Actuarial Outpost
 
Go Back   Actuarial Outpost > Exams - Please Limit Discussion to Exam-Related Topics > SoA/CAS Preliminary Exams > Exam PA: Predictive Analytics
FlashChat Actuarial Discussion Preliminary Exams CAS/SOA Exams Cyberchat Around the World Suggestions


Upload your resume securely at https://www.dwsimpson.com
to be contacted when new jobs meet your skills and objectives.


Reply
 
Thread Tools Search this Thread Display Modes
  #1  
Old 12-06-2019, 10:10 PM
samdman82 samdman82 is offline
Member
 
Join Date: Jul 2007
Posts: 240
Default which link functions are "easily interpretable"?
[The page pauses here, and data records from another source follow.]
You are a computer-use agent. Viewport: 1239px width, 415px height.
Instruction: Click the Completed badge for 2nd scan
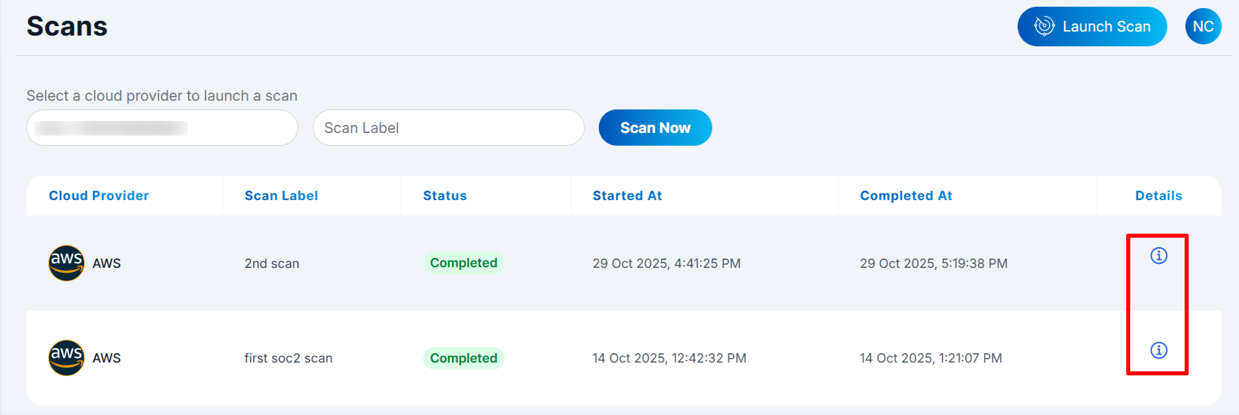[x=463, y=263]
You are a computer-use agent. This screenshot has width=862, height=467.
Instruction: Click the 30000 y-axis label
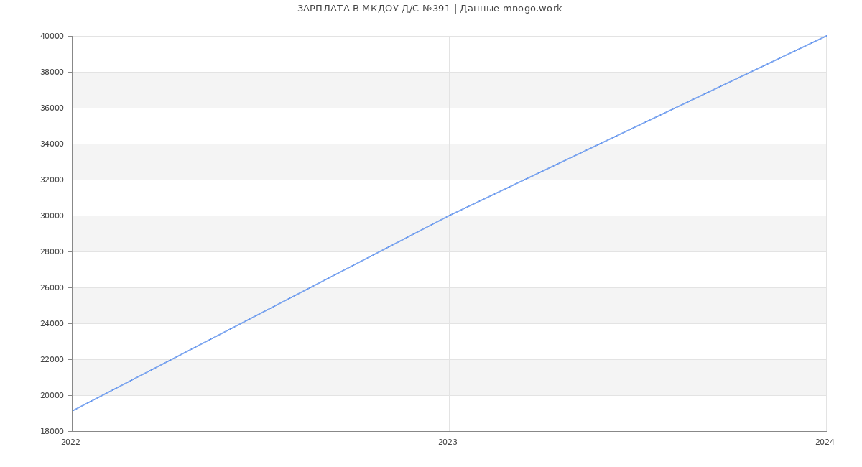[53, 216]
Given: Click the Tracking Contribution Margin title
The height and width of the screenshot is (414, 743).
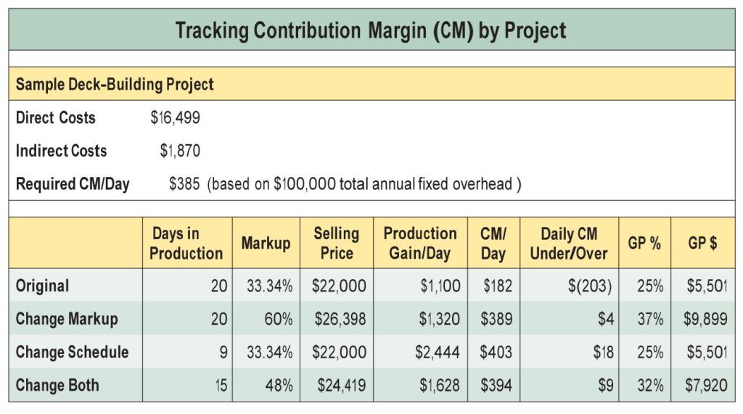Looking at the screenshot, I should [x=371, y=31].
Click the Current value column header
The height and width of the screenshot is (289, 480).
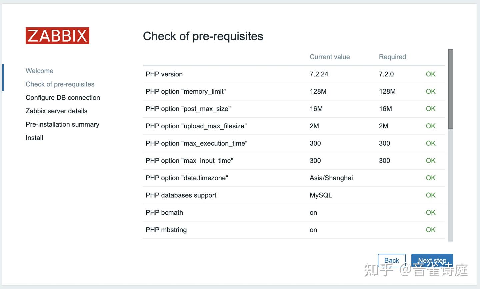point(330,57)
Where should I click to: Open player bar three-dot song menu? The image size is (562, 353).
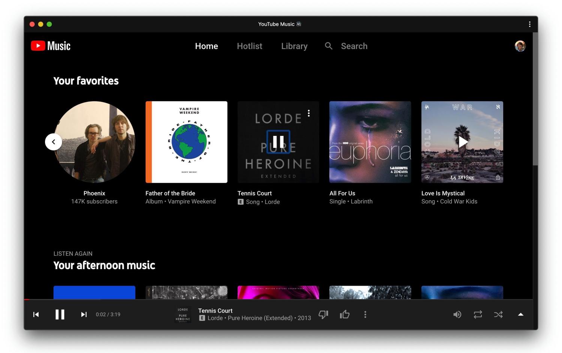(x=365, y=314)
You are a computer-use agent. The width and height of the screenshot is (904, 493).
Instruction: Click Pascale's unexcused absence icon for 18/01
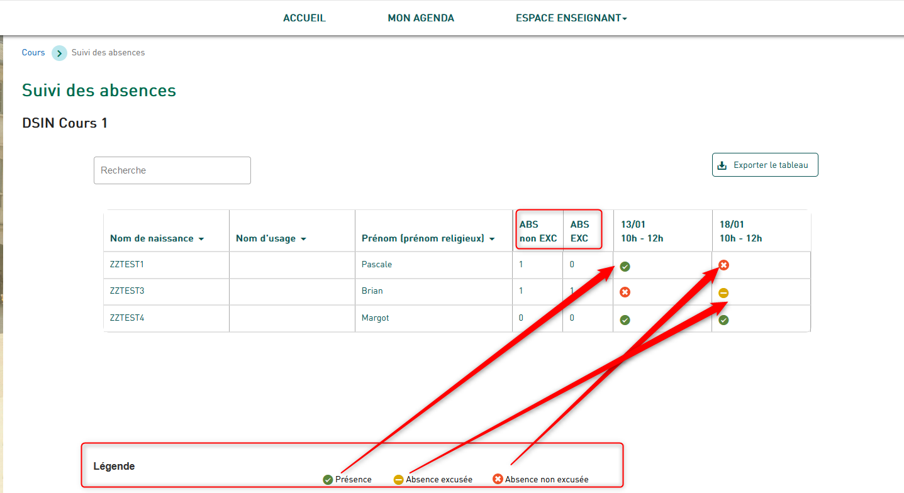tap(723, 265)
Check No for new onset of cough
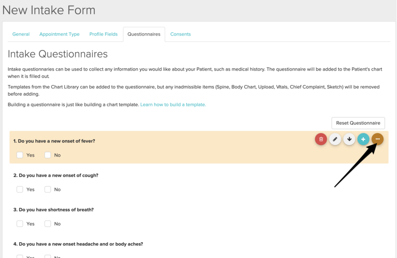This screenshot has height=258, width=397. pyautogui.click(x=48, y=189)
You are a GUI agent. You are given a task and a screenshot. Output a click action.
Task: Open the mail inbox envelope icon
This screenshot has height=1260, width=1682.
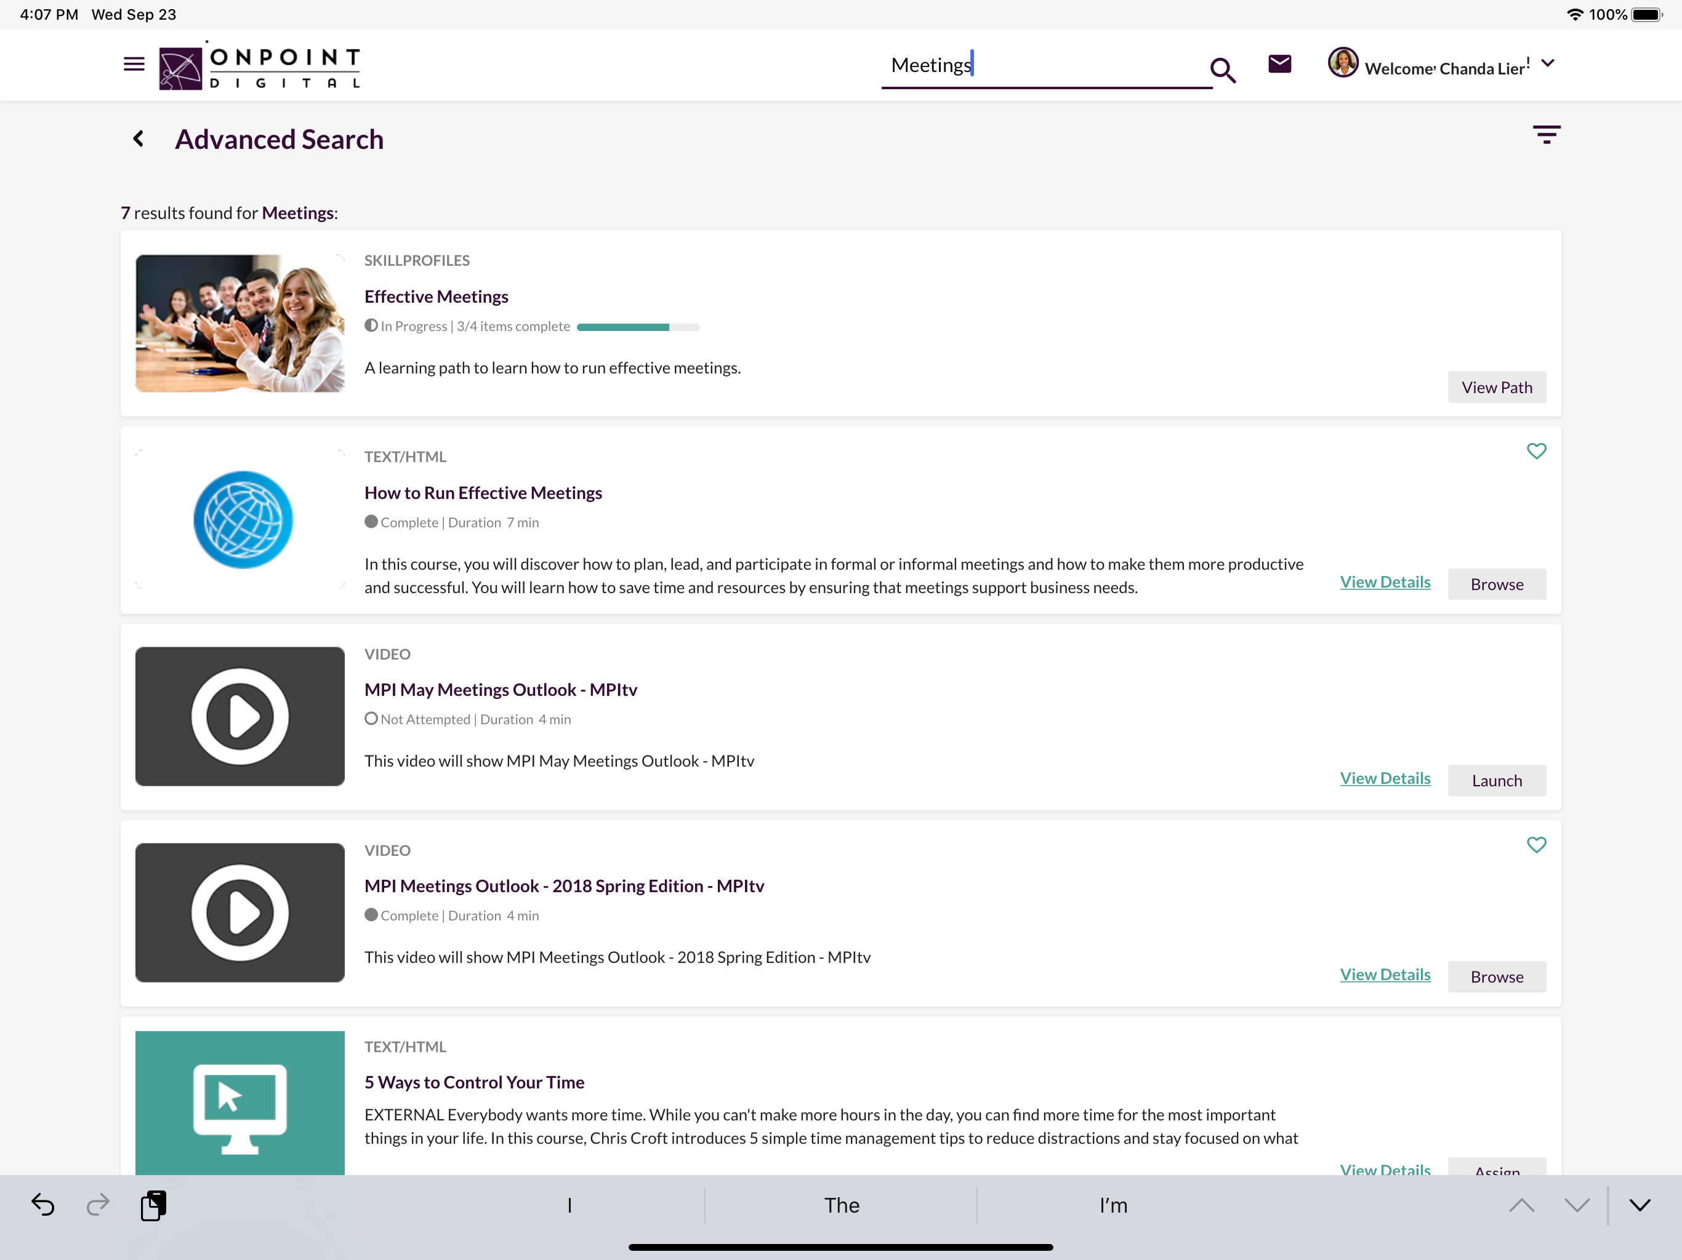1280,64
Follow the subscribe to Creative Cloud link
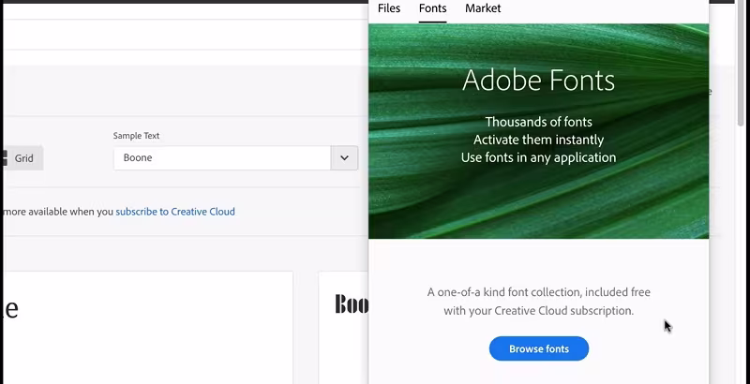The width and height of the screenshot is (750, 384). (175, 212)
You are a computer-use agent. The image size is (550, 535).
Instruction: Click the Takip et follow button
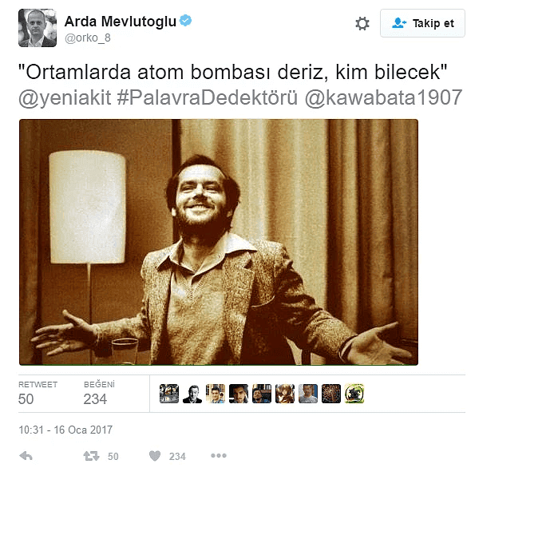pyautogui.click(x=422, y=23)
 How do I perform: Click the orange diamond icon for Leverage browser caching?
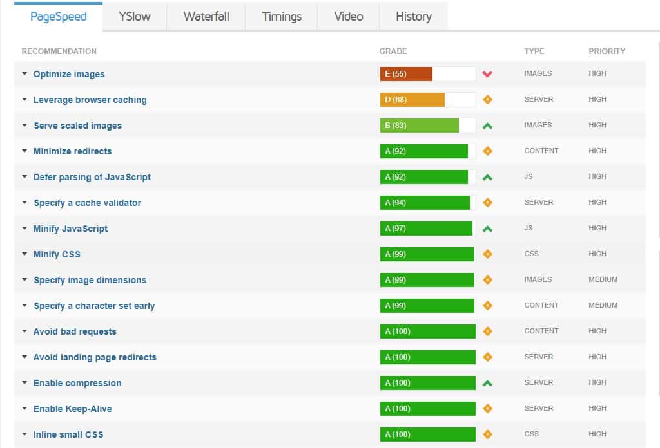(x=487, y=100)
i know the log link relates the GLM coefficients to the % changes to the target variable, but which ones do NOT? How would i know whether they do or do not?
Reply With Quote
  #2  
Old 12-07-2019, 11:26 PM
actuary121110 actuary121110 is offline
SOA
 
Join Date: Jun 2017
Location: Kuala Lumpur, Malaysia
Studying for PA, QFIQF, QFIPM
College: University of Michigan, Ann Arbor (Alumni)
Posts: 18
Default

The only easy ones are
1. identity - the coefficient is the average change in predicted y for 1 unit increase in x
2. logit - exp(coefficient) is the average change in odds of y for 1 unit increase in x
3. log - exp(coefficient) is the average multiplicative change in predicted y for 1 unit increase in x
Reply With Quote
  #3  
Old 12-10-2019, 06:53 PM
Relmiw Relmiw is offline
Member
CAS
 
Join Date: Apr 2013
Posts: 201
Default

Quote:
Originally Posted by actuary121110 View Post
The only easy ones are
1. identity - the coefficient is the average change in predicted y for 1 unit increase in x
2. logit - exp(coefficient) is the average change in odds of y for 1 unit increase in x
3. log - exp(coefficient) is the average multiplicative change in predicted y for 1 unit increase in x
I am having a hard time identifying how to interpret GLM coefficients. I notice the June 2019 solution states the following regarding a Gamma distribution with Log link:
Quote:
An appropriate way to interpret coefficients is to eponentiate them and subtract 1"
This is congruent with actuary121110's statement above. So is this the coefficient interpretation regardless of overall distribution (Gamma) due to the link function (Log)? As in, a Gaussian log linked would have the same interpretation?

Are the following true?
1. The overall distribution (Gaussian, Gamma, Binomial, Poisson, Quasi-Poisson) should be selected based on the distribution of the target variable, taking into consideration discrete--continues, positive--negative, skew.
2. The link function should be selected similar to the above. For example, a Gaussian is sufficient to model continuous variables without a skew, but should be modified to have a log link function if only positive results are desired.
3. Interpreting the coefficients is a function of the link function, but not the overall distribution. For example, coefficients for either a Gaussian, Gamma or Poisson distribution with a log link are best interpreted as the product of the predictor and the exponentiated coefficient

Thank you very much for any last-minute help
Reply With Quote
  #4  
Old 12-10-2019, 08:38 PM
Colymbosathon ecplecticos's Avatar
Colymbosathon ecplecticos Colymbosathon ecplecticos is offline
Member
 
Join Date: Dec 2003
Posts: 6,167
Default

Let's look just at #2 below:
Quote:
Originally Posted by Relmiw View Post
2. The link function should be selected similar to the above. For example, a Gaussian is sufficient to model continuous variables without a skew, but should be modified to have a log link function if only positive results are desired.
Suppose that we are estimating the vote count for president in the 2020 election --- our target variable is specifically Trump's vote count.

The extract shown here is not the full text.